# Supplied records start
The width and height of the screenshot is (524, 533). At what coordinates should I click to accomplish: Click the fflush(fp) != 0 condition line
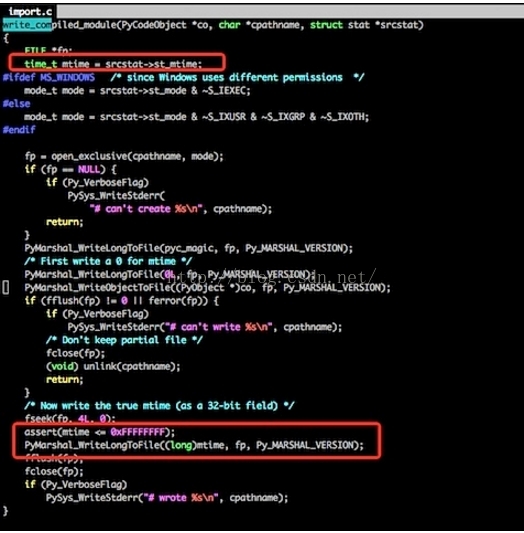click(x=122, y=301)
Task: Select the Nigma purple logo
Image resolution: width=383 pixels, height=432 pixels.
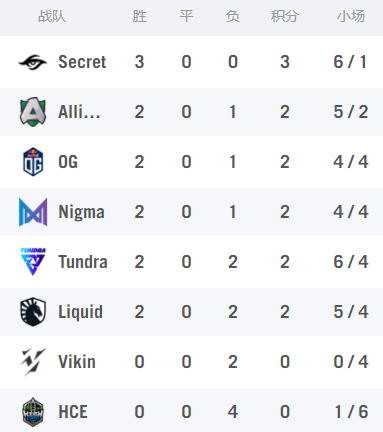Action: [x=33, y=212]
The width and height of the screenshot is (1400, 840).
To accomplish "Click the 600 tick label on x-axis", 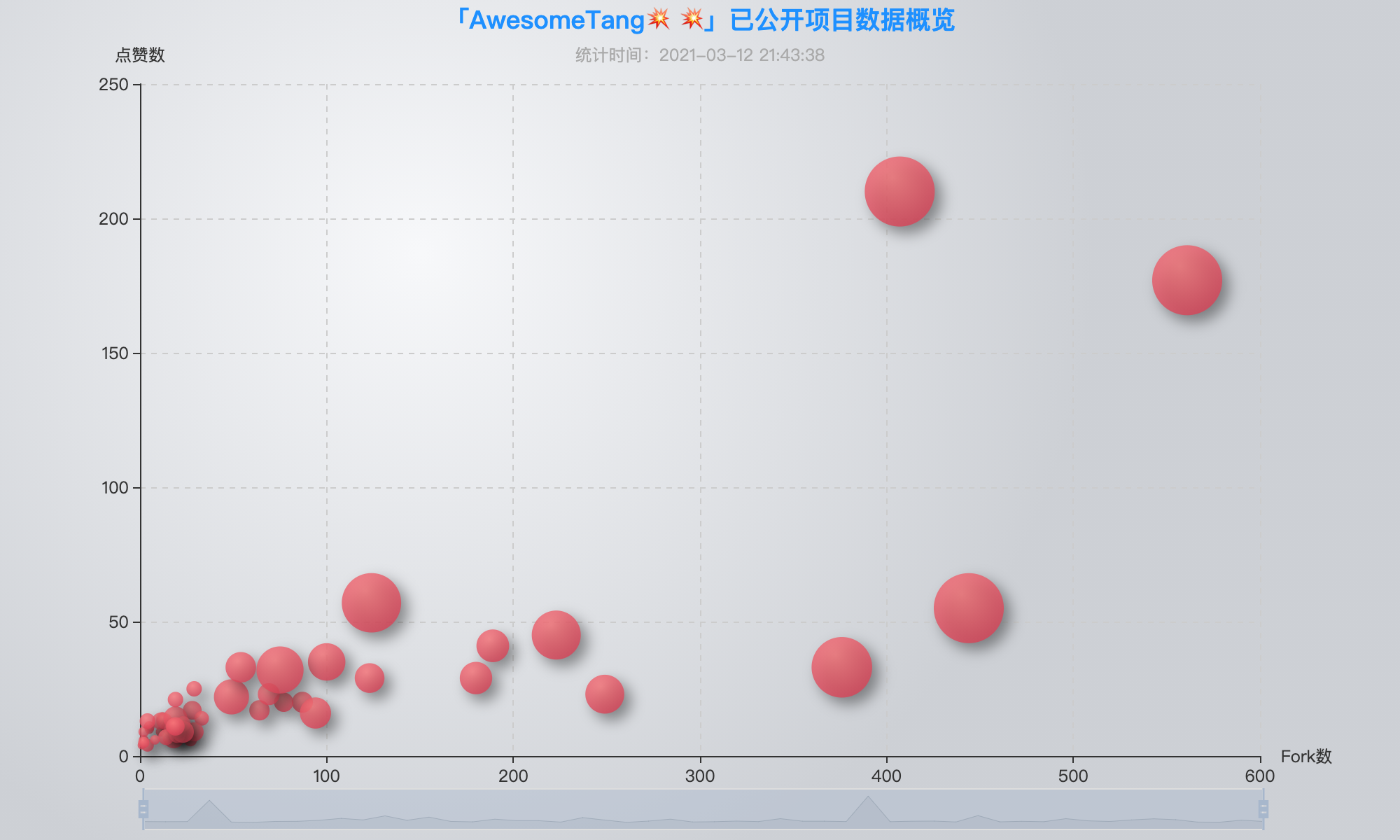I will coord(1259,776).
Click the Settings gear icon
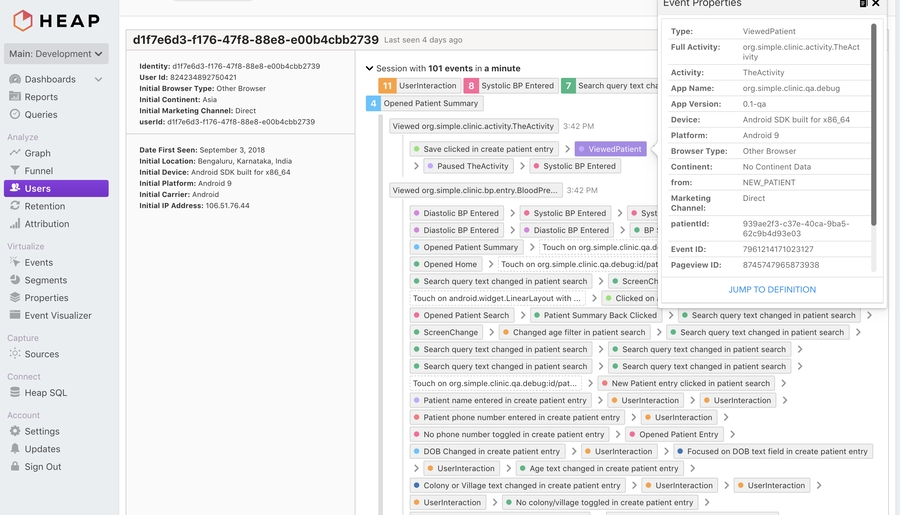Screen dimensions: 900x515 (x=15, y=431)
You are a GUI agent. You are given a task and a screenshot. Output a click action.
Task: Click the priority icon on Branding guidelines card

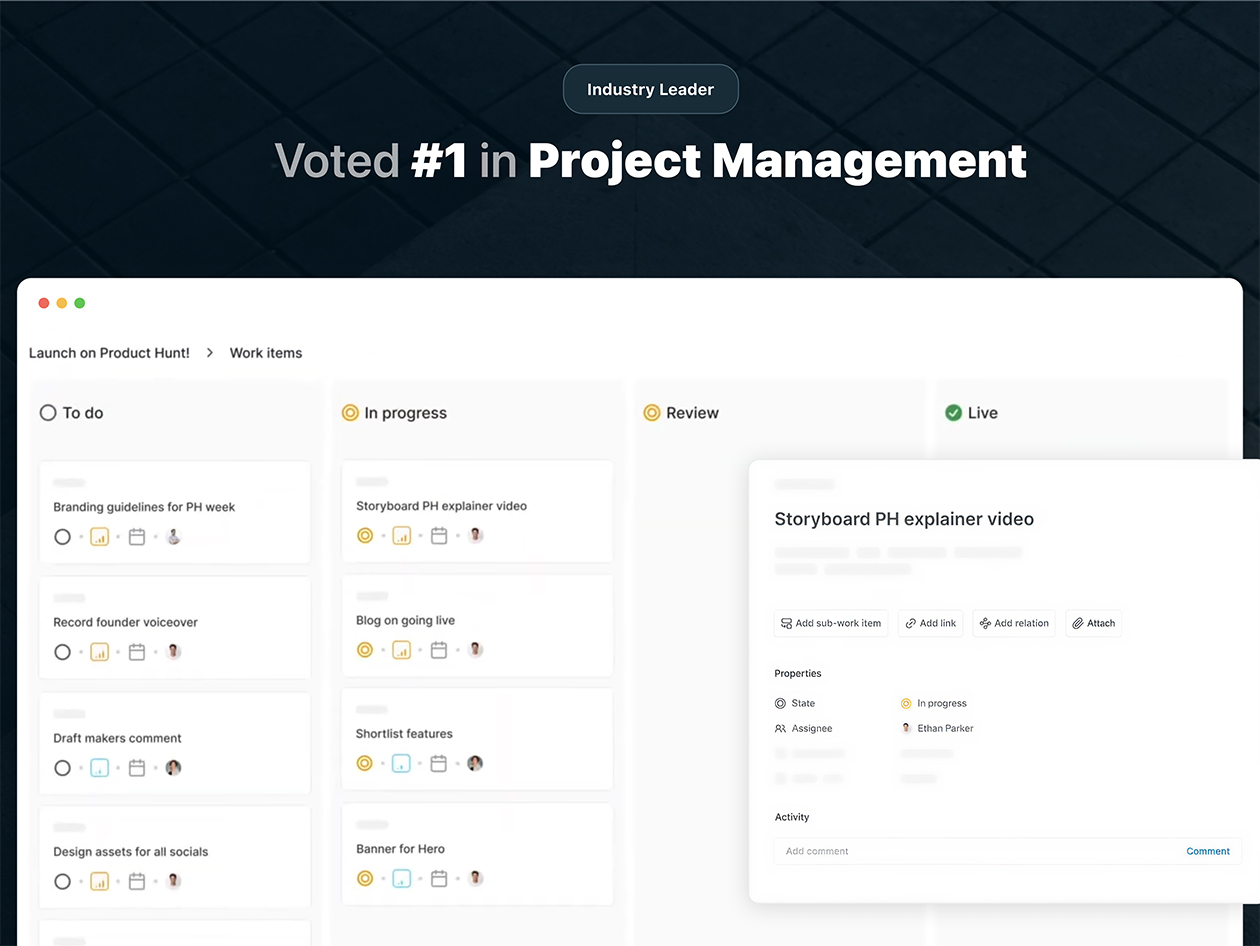(99, 537)
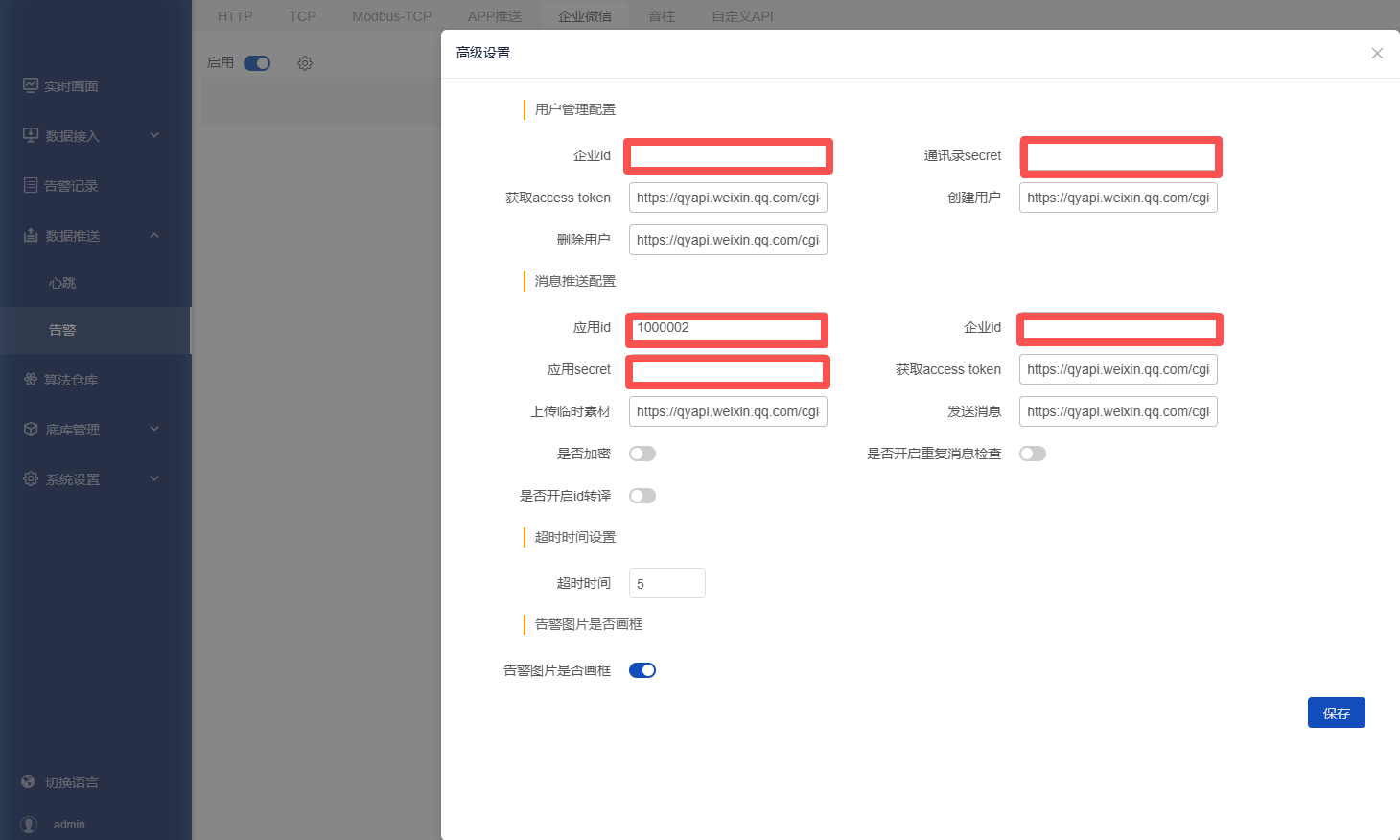The image size is (1400, 840).
Task: Click the 数据接入 icon in sidebar
Action: pos(31,135)
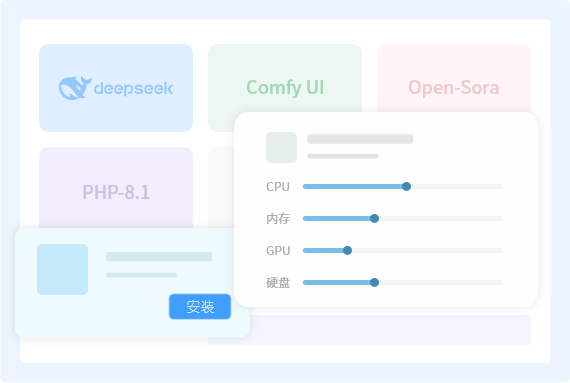Screen dimensions: 570x383
Task: Click the CPU label
Action: [x=278, y=187]

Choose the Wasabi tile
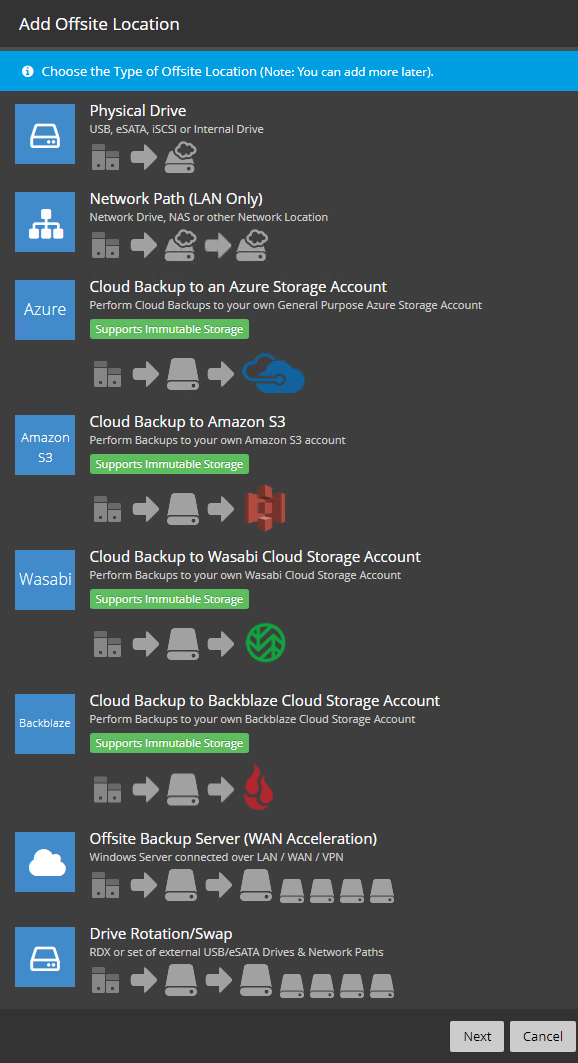coord(45,580)
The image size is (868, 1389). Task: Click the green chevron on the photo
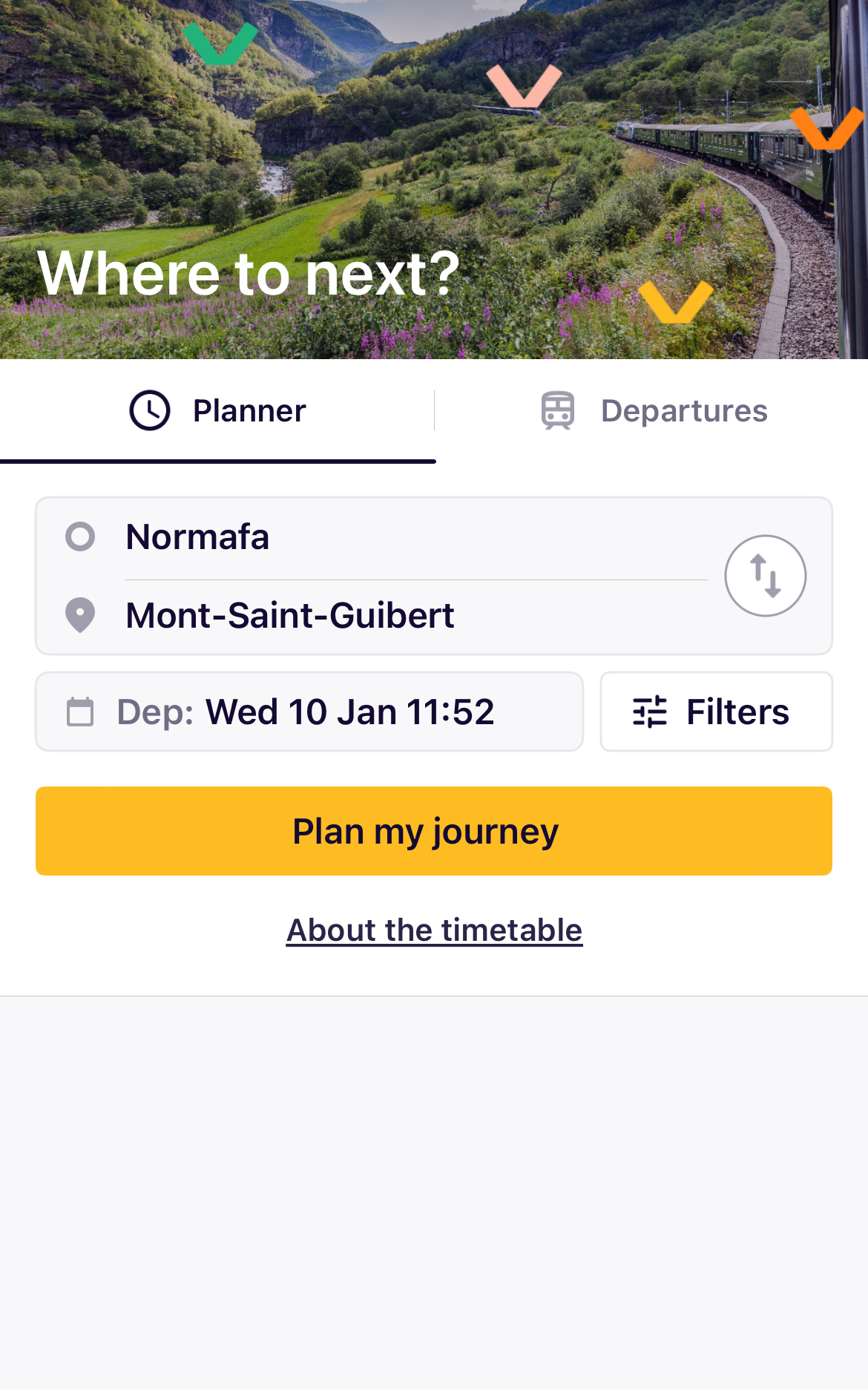pos(220,43)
# Supplied records end
▶ Work to do: Return the listing word for word, starting at its first line and stopping after the line that contains "Action: [x=33, y=212]". Leave out the pictures.

▶ Output for this task:
The width and height of the screenshot is (524, 533). At what coordinates should I click to accomplish: Click the fflush(fp) != 0 condition line
click(x=122, y=301)
Task: Select the Nigma purple logo
Image resolution: width=383 pixels, height=432 pixels.
Action: [x=33, y=212]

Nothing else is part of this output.